INFORMATION SHOWN Start Marker

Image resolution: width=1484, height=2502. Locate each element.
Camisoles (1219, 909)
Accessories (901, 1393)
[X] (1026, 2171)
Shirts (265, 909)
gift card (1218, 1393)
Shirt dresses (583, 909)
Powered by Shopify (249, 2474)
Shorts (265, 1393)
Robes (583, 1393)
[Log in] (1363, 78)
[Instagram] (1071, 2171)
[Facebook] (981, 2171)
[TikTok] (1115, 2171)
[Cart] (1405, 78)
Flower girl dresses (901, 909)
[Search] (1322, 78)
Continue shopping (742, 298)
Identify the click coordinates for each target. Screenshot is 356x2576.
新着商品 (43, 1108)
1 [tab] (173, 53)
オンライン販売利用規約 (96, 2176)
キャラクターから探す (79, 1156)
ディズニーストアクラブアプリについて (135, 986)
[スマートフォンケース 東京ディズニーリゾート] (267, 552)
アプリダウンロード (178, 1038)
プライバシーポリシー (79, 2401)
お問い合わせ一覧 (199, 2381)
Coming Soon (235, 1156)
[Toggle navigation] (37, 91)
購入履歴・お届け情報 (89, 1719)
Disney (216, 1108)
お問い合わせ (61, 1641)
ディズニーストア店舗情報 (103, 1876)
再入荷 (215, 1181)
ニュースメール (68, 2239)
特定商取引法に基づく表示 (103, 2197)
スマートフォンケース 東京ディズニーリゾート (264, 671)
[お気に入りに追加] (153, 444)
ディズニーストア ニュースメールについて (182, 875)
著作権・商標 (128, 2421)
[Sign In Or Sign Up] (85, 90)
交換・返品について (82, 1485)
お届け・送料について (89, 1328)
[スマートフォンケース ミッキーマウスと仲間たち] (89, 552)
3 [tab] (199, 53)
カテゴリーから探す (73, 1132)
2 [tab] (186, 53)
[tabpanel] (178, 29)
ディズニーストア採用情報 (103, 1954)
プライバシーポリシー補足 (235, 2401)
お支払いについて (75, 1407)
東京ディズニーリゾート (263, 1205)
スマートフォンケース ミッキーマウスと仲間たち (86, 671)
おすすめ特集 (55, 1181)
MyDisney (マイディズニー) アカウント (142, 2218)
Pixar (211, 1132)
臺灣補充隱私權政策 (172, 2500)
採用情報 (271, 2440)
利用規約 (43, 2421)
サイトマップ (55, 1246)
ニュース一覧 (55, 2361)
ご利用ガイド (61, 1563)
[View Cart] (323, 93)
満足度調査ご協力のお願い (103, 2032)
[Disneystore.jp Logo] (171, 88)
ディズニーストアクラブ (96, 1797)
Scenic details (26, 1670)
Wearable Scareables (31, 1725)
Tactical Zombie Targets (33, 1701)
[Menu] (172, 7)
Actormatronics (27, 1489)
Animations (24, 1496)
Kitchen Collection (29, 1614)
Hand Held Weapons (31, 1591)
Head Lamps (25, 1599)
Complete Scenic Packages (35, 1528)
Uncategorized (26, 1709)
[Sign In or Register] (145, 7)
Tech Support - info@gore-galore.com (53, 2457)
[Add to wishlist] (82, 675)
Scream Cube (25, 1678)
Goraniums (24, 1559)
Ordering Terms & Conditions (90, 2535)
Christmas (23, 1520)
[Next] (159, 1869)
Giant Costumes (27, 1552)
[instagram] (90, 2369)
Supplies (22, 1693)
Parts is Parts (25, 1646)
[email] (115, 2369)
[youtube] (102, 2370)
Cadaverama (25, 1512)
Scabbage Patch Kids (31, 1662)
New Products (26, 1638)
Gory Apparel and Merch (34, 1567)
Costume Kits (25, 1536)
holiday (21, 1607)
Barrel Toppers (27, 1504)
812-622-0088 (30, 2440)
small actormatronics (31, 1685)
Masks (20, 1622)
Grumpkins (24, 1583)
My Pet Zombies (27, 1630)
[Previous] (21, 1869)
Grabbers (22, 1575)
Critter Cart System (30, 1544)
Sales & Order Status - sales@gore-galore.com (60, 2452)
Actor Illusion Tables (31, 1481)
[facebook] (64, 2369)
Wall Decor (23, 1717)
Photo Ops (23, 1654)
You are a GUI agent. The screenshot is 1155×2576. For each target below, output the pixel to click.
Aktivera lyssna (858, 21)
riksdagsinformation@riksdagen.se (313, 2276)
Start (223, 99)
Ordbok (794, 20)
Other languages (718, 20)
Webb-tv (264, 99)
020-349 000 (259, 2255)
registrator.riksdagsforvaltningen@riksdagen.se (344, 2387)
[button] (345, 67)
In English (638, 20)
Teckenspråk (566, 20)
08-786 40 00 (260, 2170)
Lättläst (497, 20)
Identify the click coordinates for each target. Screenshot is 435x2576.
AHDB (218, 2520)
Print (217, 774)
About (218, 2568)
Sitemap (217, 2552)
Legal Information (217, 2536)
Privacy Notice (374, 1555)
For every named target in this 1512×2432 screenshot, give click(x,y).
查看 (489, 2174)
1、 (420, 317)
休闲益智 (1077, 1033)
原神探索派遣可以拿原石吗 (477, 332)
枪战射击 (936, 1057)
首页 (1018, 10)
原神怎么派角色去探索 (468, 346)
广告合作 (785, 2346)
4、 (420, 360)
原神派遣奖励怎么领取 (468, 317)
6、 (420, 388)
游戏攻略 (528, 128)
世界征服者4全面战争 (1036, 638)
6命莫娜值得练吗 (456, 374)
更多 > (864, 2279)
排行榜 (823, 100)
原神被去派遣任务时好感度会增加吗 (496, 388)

INFORMATION SHOWN End Marker

WORK TASK: Above are the records; from them, give again exactly the lines from the one containing "[TikTok] (1115, 2171)" to the one containing "ディズニーストアクラブアプリについて (135, 986)", both lines included, and nothing more.

SOLUTION TO THIS EXERCISE:
[TikTok] (1115, 2171)
[Cart] (1405, 78)
Flower girl dresses (901, 909)
[Search] (1322, 78)
Continue shopping (742, 298)
Identify the click coordinates for each target. Screenshot is 356x2576.
新着商品 (43, 1108)
1 [tab] (173, 53)
オンライン販売利用規約 (96, 2176)
キャラクターから探す (79, 1156)
ディズニーストアクラブアプリについて (135, 986)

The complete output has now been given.